(Exercise material):
*** Begin section ***
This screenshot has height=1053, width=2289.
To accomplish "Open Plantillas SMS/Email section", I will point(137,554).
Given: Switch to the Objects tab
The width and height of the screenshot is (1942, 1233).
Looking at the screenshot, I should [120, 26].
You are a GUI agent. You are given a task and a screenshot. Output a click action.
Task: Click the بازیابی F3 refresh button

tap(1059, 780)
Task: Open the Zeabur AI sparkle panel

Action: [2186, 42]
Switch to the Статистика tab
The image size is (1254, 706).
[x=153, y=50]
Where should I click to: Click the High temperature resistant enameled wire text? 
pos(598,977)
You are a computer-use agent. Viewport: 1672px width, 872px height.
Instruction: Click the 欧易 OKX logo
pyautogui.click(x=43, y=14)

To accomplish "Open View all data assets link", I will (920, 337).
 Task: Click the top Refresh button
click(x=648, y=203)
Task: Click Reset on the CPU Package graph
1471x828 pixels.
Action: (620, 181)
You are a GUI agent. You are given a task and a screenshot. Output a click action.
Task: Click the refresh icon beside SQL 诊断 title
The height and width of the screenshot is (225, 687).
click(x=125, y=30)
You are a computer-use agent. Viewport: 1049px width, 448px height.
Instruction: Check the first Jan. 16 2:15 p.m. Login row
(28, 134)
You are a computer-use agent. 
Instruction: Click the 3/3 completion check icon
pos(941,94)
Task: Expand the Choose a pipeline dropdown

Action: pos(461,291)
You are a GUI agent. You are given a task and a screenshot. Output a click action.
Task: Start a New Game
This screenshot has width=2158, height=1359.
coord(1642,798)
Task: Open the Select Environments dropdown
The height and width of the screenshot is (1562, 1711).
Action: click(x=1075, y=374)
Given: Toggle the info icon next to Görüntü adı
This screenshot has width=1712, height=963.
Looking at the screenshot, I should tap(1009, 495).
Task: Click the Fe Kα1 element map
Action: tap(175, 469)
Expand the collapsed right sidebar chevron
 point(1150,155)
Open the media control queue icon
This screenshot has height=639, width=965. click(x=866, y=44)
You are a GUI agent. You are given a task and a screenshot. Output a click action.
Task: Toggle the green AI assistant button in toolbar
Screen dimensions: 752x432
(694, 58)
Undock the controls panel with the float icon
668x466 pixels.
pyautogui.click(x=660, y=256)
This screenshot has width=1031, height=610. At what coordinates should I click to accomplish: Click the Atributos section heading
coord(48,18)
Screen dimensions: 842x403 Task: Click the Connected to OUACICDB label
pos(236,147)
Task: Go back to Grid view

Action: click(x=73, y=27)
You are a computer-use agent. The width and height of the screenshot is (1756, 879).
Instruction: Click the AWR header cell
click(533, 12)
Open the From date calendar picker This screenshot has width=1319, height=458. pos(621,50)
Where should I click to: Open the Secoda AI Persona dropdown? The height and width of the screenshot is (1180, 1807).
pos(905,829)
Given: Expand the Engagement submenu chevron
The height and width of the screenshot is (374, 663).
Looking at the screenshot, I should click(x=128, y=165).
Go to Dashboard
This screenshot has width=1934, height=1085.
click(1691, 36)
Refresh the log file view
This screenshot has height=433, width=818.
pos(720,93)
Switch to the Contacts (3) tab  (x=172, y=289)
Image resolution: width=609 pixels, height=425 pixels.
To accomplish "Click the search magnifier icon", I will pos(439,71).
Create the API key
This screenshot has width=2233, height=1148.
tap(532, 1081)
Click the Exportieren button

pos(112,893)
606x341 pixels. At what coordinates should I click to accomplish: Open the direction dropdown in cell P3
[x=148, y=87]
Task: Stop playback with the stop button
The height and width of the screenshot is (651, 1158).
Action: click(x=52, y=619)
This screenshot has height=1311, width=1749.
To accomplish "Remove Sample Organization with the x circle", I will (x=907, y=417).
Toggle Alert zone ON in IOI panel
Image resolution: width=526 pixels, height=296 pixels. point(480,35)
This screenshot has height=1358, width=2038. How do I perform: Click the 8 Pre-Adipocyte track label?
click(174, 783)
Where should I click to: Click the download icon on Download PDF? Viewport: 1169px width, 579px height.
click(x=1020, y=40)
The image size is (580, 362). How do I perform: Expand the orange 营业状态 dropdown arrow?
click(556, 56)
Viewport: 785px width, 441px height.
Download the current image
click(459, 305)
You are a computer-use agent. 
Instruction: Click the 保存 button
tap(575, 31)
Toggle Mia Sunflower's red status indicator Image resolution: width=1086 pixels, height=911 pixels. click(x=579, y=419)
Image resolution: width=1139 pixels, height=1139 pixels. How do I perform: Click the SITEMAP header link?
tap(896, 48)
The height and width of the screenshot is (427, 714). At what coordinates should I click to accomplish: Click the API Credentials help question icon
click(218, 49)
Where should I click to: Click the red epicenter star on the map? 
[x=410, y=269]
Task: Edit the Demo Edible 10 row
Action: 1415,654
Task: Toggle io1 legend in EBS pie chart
*** End section ***
(Task objective):
The expected output is the exact run of lines from the start of the entries through the line with "Task: Start a New Game", inclusive.

(Your solution):
This screenshot has height=1053, width=2289.
To accomplish "Open Plantillas SMS/Email section", I will point(137,554).
Given: Switch to the Objects tab
The width and height of the screenshot is (1942, 1233).
Looking at the screenshot, I should [120, 26].
You are a GUI agent. You are given a task and a screenshot. Output a click action.
Task: Click the بازیابی F3 refresh button

tap(1059, 780)
Task: Open the Zeabur AI sparkle panel

Action: [2186, 42]
Switch to the Статистика tab
The image size is (1254, 706).
[x=153, y=50]
Where should I click to: Click the High temperature resistant enameled wire text? 
pos(598,977)
You are a computer-use agent. Viewport: 1672px width, 872px height.
Instruction: Click the 欧易 OKX logo
pyautogui.click(x=43, y=14)

To accomplish "Open View all data assets link", I will (920, 337).
 Task: Click the top Refresh button
click(x=648, y=203)
Task: Click Reset on the CPU Package graph
1471x828 pixels.
Action: (620, 181)
You are a GUI agent. You are given a task and a screenshot. Output a click action.
Task: Click the refresh icon beside SQL 诊断 title
The height and width of the screenshot is (225, 687).
click(x=125, y=30)
You are a computer-use agent. Viewport: 1049px width, 448px height.
Instruction: Check the first Jan. 16 2:15 p.m. Login row
(28, 134)
You are a computer-use agent. 
Instruction: Click the 3/3 completion check icon
pos(941,94)
Task: Expand the Choose a pipeline dropdown

Action: pos(461,291)
You are a GUI agent. You are given a task and a screenshot. Output a click action.
Task: Start a New Game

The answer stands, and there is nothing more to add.